Hay una niña en mi barrio a la que odio con todas mis fuerzas. Y digo "niña" porque debe tener unos diez años, once a lo sumo. ¿Cómo? -pensaréis, escandalizados- ¡Paulus, eres un Herodes, un insensible, un señor Scrooge de la vida! Noooooo, mis queridos lectores, eso no es verdad. Es cierto que los niños no son mi fuerte, pero tampoco les tengo manía. Digamos que, cuanto más educaditos estén y menos molesten, mejor. Pero vamos, bastante tienen los pobres críos con sus eternos catarros, los deberes de matemáticas, los miedos irracionales y ese conjunto de egoísmos, rencores, traiciones y favoritismos que son las relaciones sociales a esa edad...

A esta niña sí que la odio. Me es imposible no hacerlo. ¿Por qué? Imaginaos que estáis esperando el autobús por la mañana, muertos de sueño y de frío. Imaginaos que lo veis venir, y que os acercáis un poco a la acera para poder entrar cuanto antes. Imaginaos que se abre la puerta... y, en el momento en que estáis dando el paso para entrar, surge de la nada una especie de bólido que os hace perder el equilibrio y se os cuela con toda la cara del mundo, para ponerse a corretear por el autobús buscando el mejor sitio. Este bólido es nuestra niña. Regordeta, mofletuda, invariablemente la veréis vestida de rosa de la cabeza a los pies. Su chándal es rosa, sus coletas son rosas, su enorme anorak es rosa, y hasta el jodido carro de 40 kilos que arrastra (y que, por cierto, le sirve para machacar los tobillos de la gente y que le abran paso) es rosa.

**DATOS PROPORCIONADOS**
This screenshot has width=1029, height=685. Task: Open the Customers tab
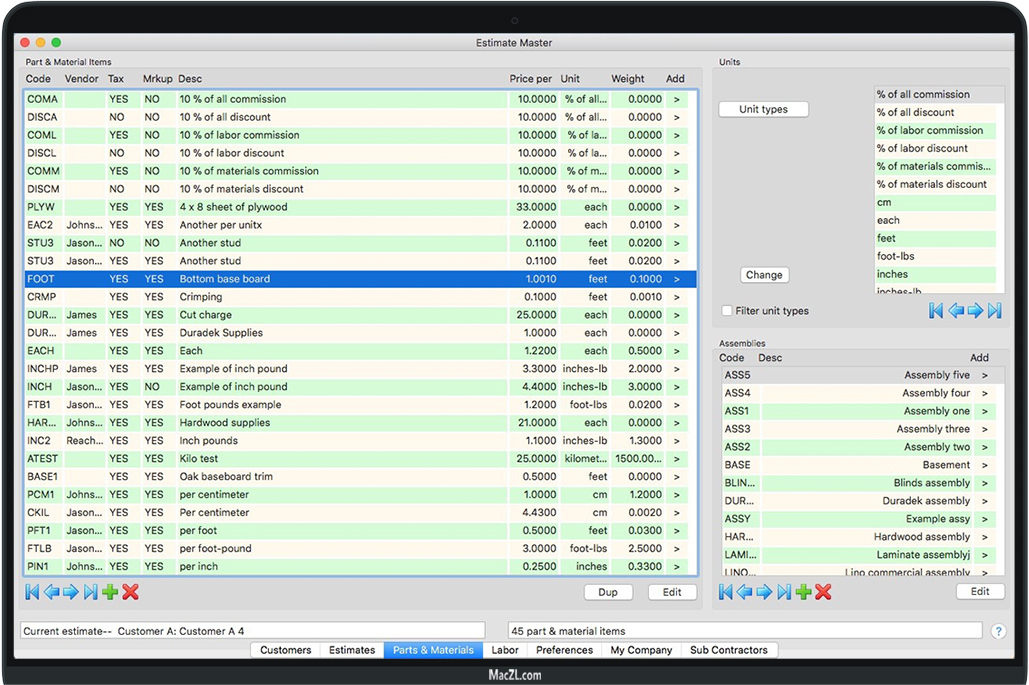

--

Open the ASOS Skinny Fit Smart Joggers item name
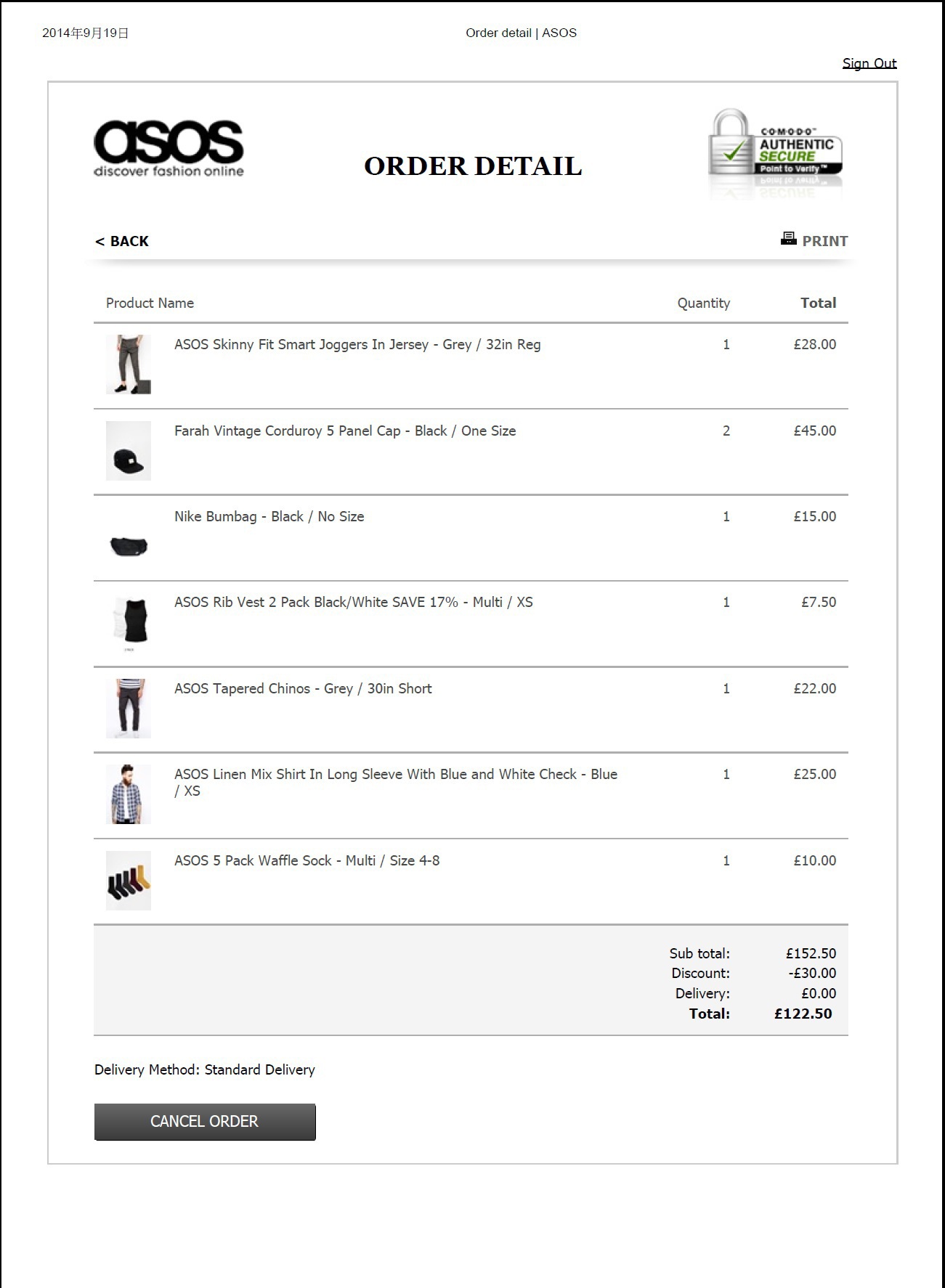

**QUÉ HACER**
a: En una a tres oraciones, explica por qué quien narra el texto dice odiar a la niña.
b: Responde con los datos del texto:
(i) ¿Qué edad calcula quien narra que tiene la niña?
(ii) ¿Cuánto pesa el carro que arrastra?
(iii) ¿Para qué le sirve ese carro?
c: Enumera todas las cosas de la niña que el texto dice que son rosas.

**SOLUCIONES DEL EJERCICIO**
a: Porque, cuando se está esperando el autobús por la mañana y se abre la puerta, ella surge de la nada como un bólido justo cuando uno va a entrar. Hace perder el equilibrio y se cuela con toda la cara del mundo para corretear por el autobús buscando el mejor sitio.

b:
(i) Unos diez años, once a lo sumo.
(ii) 40 kilos.
(iii) Para machacar los tobillos de la gente y que le abran paso.

c: Su chándal, sus coletas, su anorak y su carro.